Well, you doesn't know about You Tube? It has become rather ubiquitous, hasn't it? From political messages to videos of police abuse to the ability to share music and humor, it seems nearly everything is on the internet via You Tube these days. And students love it, so finding good ways to incorporate it could be really useful in the library.

Most of my past use of You Tube has been to use links that friends have sent me. Mainly, these are humorous videos. This exercise got me to log on and explore what is there. The site is easy to navigate and searches seem to return pretty good results. It is nice that most videos are tagged and have enough of a summary that you don't have to look at the video to know what it is about. Of course, the quality of the videos themselves vary widely. Some are well edited. Others look like they were posted by college kids who had nothing better to do. The picture and sound qualities are also hit and miss. Because videos can range from professional quality to "as good as my aunt's vacation videos", I would certainly preview ANY video before using it in class.

I could see linking some videos to the library website if I had any kind of tutorials or instructional videos. I think kids would be more apt to use those than read through a tutorial. You Tube can also be a useful resource for me or other teachers who are looking for ways to convey information in a video form. For example, I found videos of popular young adult authors being interviewed, examples of book talks and library orientations, and a recording of the Nicaragua National anthem. I also found some things that were such bad quality that it inspires you to think about making your own video. Perhaps that could be a project to take on in the future. I have even had teachers find old videos posted that they used to have copies of but have lost, so there is an archival component to You Tube that can also be useful.

Although there are many uses for You Tube, I have to admit sharing humor is still one of my favorite ones. I have found some common ground with some kids I have been trying to establish relationships with by sharing our favorite humor links.

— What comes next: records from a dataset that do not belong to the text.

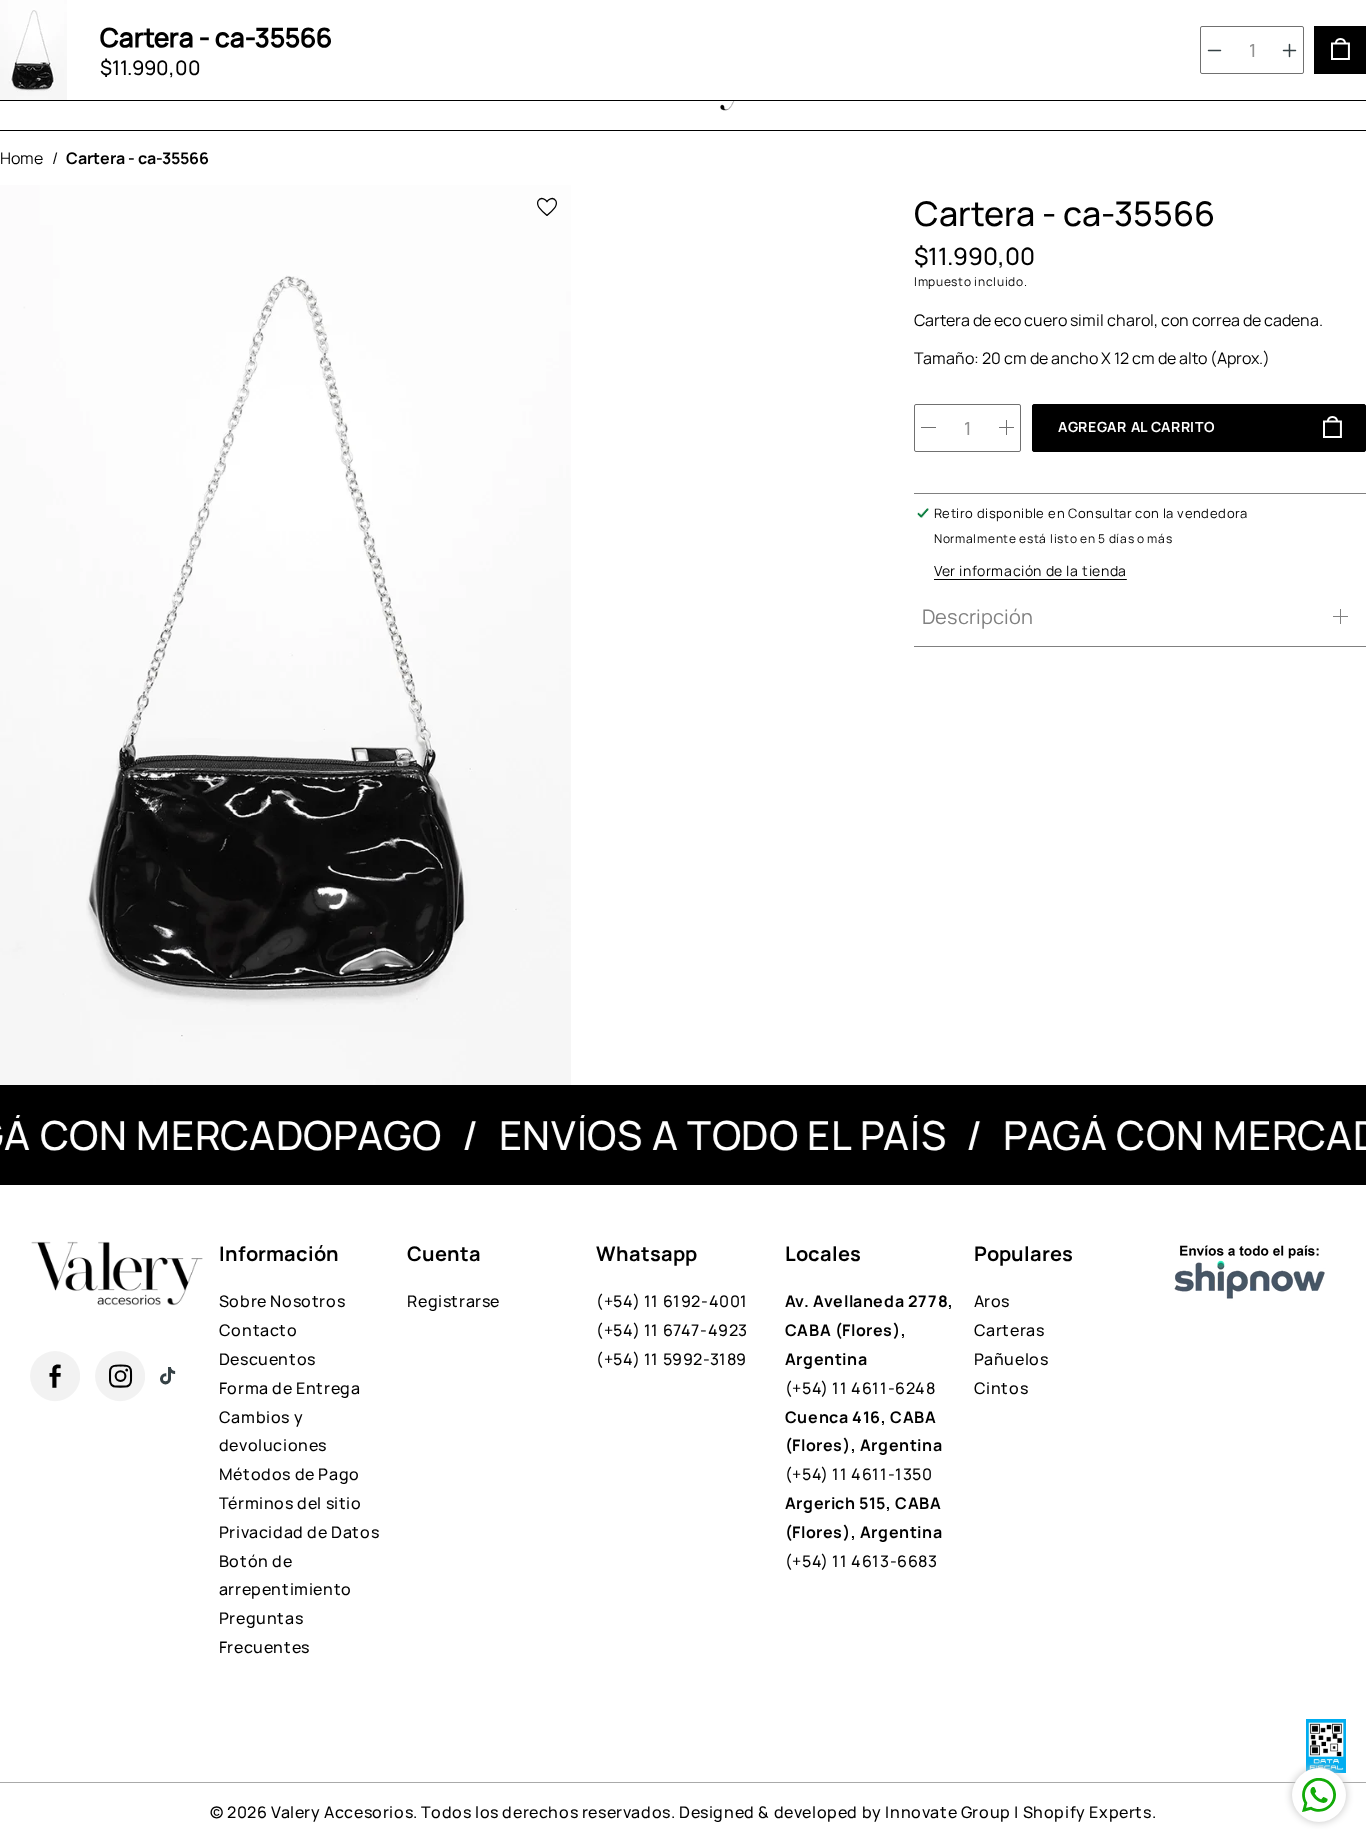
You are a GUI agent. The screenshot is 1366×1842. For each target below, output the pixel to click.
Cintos (1001, 1388)
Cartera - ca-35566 (137, 158)
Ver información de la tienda (1030, 570)
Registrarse (453, 1301)
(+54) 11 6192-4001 (672, 1301)
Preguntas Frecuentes (264, 1632)
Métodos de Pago (289, 1474)
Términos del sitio (290, 1503)
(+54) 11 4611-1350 (863, 1446)
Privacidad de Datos (299, 1532)
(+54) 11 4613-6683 (863, 1532)
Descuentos (267, 1359)
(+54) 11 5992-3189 (671, 1359)
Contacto (258, 1330)
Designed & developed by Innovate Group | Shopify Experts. (917, 1812)
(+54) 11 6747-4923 (672, 1330)
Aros (992, 1301)
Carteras (1009, 1330)
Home (21, 158)
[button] (1135, 617)
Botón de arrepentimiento (285, 1575)
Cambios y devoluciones (273, 1431)
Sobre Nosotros (282, 1301)
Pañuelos (1011, 1359)
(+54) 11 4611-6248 (869, 1344)
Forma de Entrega (290, 1388)
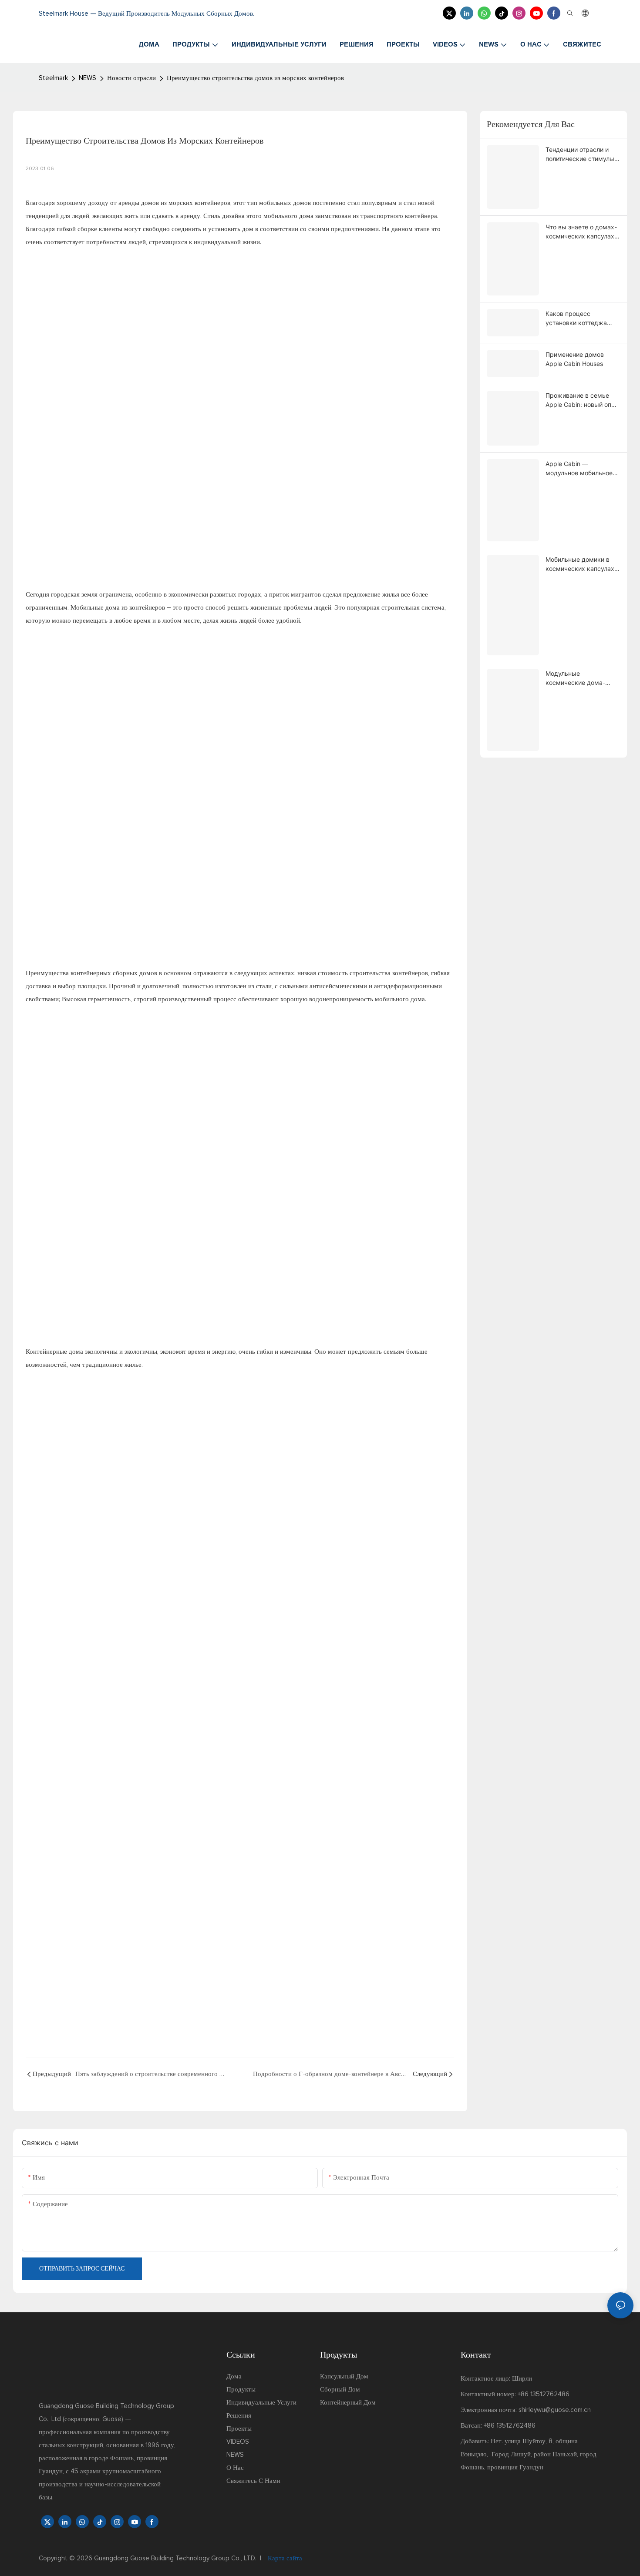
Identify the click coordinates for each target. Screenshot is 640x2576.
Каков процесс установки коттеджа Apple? (576, 318)
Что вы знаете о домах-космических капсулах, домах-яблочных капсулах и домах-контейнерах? (581, 232)
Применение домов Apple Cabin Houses (575, 359)
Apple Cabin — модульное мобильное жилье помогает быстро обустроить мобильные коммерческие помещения (582, 468)
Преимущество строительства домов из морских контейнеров (255, 78)
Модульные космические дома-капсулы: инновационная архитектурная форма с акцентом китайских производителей (583, 678)
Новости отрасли (131, 78)
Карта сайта (284, 2558)
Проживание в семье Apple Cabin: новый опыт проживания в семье (582, 400)
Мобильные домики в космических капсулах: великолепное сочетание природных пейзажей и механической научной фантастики (583, 564)
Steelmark (53, 78)
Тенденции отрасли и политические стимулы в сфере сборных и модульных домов (583, 154)
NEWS (87, 78)
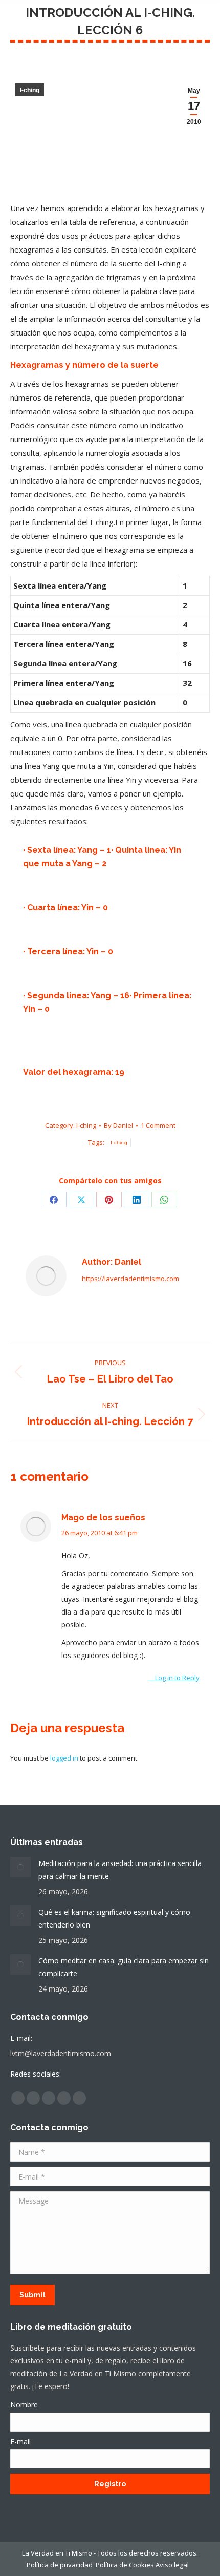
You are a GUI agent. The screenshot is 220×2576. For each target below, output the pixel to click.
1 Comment (158, 1125)
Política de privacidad (60, 2564)
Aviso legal (174, 2564)
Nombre (24, 2405)
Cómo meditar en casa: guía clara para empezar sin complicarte (123, 1967)
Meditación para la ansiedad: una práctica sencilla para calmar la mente (120, 1869)
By (118, 1125)
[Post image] (20, 1867)
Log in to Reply (176, 1677)
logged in (64, 1758)
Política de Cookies (125, 2564)
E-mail (20, 2441)
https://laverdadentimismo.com (130, 1278)
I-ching (29, 90)
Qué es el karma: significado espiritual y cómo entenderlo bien (114, 1918)
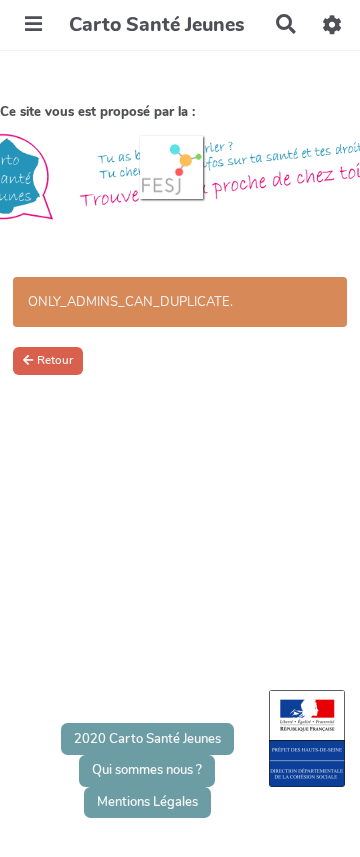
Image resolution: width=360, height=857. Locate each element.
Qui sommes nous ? (147, 770)
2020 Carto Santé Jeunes (147, 739)
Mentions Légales (147, 802)
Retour (55, 360)
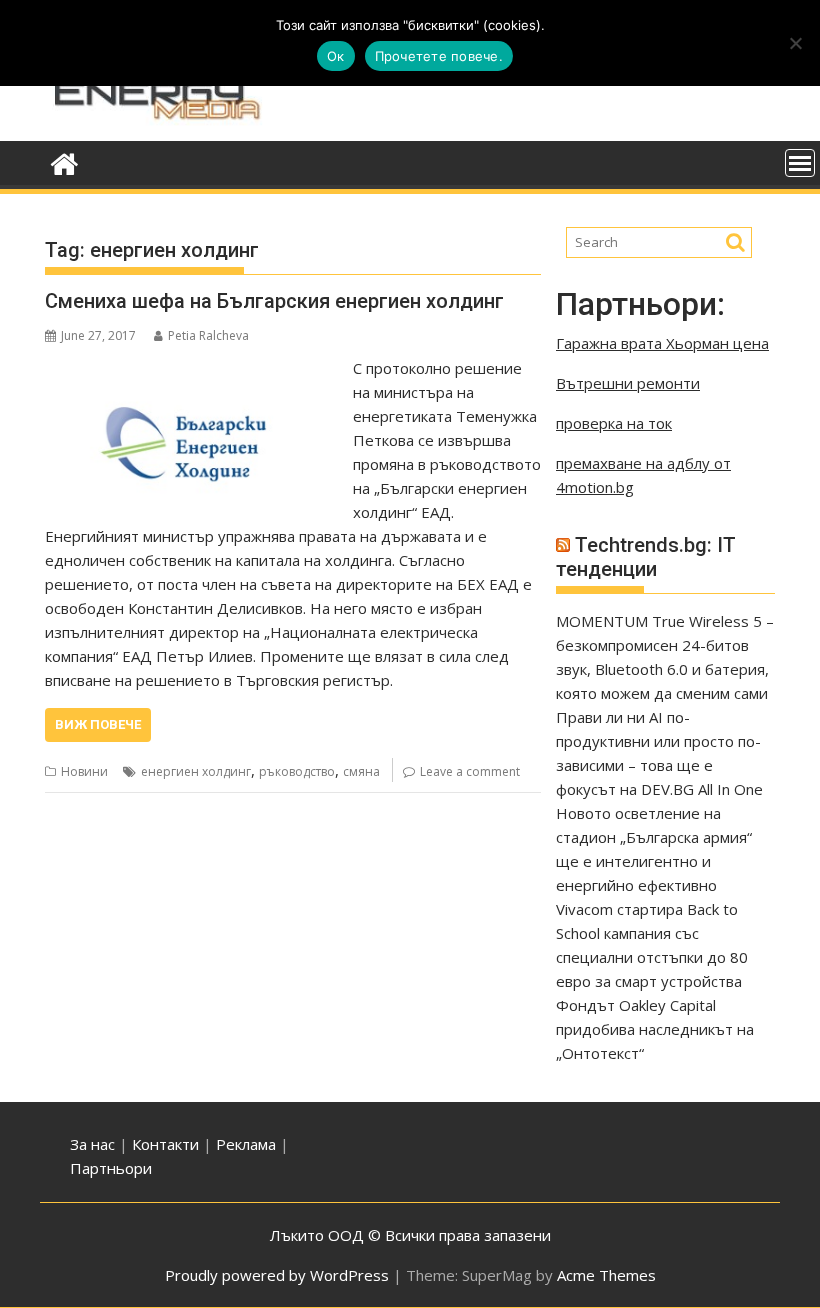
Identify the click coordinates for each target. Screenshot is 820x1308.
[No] (795, 43)
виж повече (98, 724)
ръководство (297, 771)
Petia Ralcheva (208, 335)
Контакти (167, 1144)
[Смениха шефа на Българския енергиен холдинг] (194, 368)
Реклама (246, 1144)
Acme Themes (606, 1275)
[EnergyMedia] (64, 161)
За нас (92, 1144)
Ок (336, 56)
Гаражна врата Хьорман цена (662, 343)
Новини (84, 771)
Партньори (111, 1168)
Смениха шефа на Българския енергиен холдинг (274, 301)
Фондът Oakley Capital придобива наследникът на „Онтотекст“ (655, 1029)
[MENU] (800, 163)
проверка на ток (614, 423)
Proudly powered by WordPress (277, 1275)
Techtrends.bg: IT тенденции (646, 557)
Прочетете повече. (439, 56)
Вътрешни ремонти (628, 383)
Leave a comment (470, 771)
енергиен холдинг (196, 771)
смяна (361, 771)
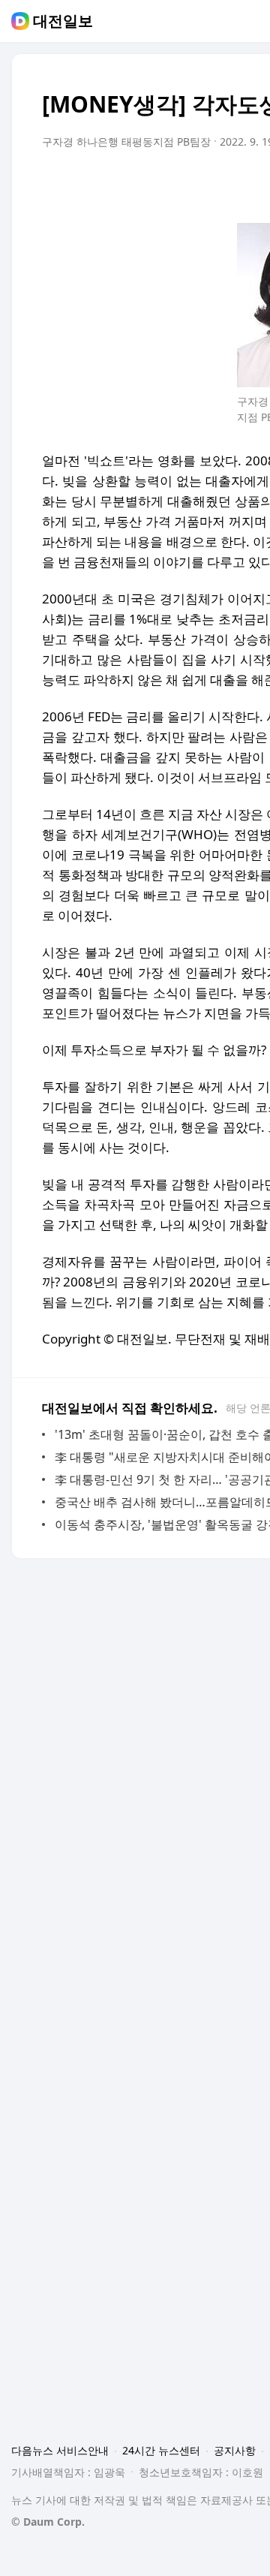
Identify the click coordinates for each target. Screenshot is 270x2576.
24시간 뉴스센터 (161, 2450)
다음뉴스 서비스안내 (60, 2450)
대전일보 (63, 21)
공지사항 (235, 2450)
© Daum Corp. (48, 2521)
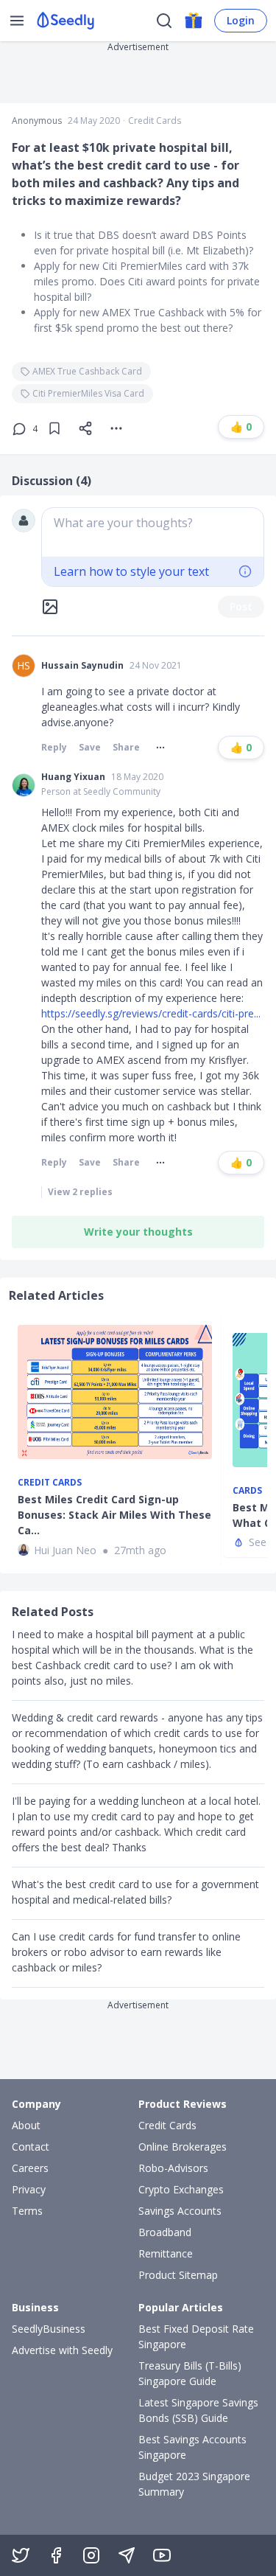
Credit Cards (154, 121)
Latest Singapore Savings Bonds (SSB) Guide (198, 2410)
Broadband (164, 2232)
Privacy (29, 2189)
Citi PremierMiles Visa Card (88, 393)
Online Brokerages (182, 2147)
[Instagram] (91, 2555)
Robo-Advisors (173, 2168)
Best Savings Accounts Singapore (192, 2447)
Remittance (165, 2253)
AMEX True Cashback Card (87, 371)
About (26, 2125)
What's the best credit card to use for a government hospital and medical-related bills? (135, 1892)
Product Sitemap (178, 2275)
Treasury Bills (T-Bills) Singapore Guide (189, 2373)
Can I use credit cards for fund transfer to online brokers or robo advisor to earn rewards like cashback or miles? (126, 1951)
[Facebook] (56, 2555)
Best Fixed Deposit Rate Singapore (196, 2336)
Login (241, 20)
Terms (27, 2211)
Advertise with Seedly (62, 2350)
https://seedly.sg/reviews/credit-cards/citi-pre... (151, 1013)
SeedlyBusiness (48, 2329)
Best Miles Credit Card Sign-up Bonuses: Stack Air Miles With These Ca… (114, 1514)
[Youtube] (162, 2555)
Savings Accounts (180, 2211)
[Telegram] (126, 2555)
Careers (30, 2168)
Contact (30, 2147)
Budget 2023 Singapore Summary (194, 2484)
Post (241, 606)
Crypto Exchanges (181, 2189)
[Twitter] (20, 2555)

Tonight's experimentation encourages me to look further into ways that it could be used in my teaching.


Becca said...

Are you able to access You Tube from your school computers? How handy! Our tech department blocks it due to excessive bandwidth usage (if everyone were to be watcing at once...) Humor is definitely a good medium to use periodically in ANY educational setting.

christobel said...

Actually, our district does block it, so this is more of a wish list of things I'd like to do. Maybe someday, we'll figure out a way of dealing with this conflict of interests.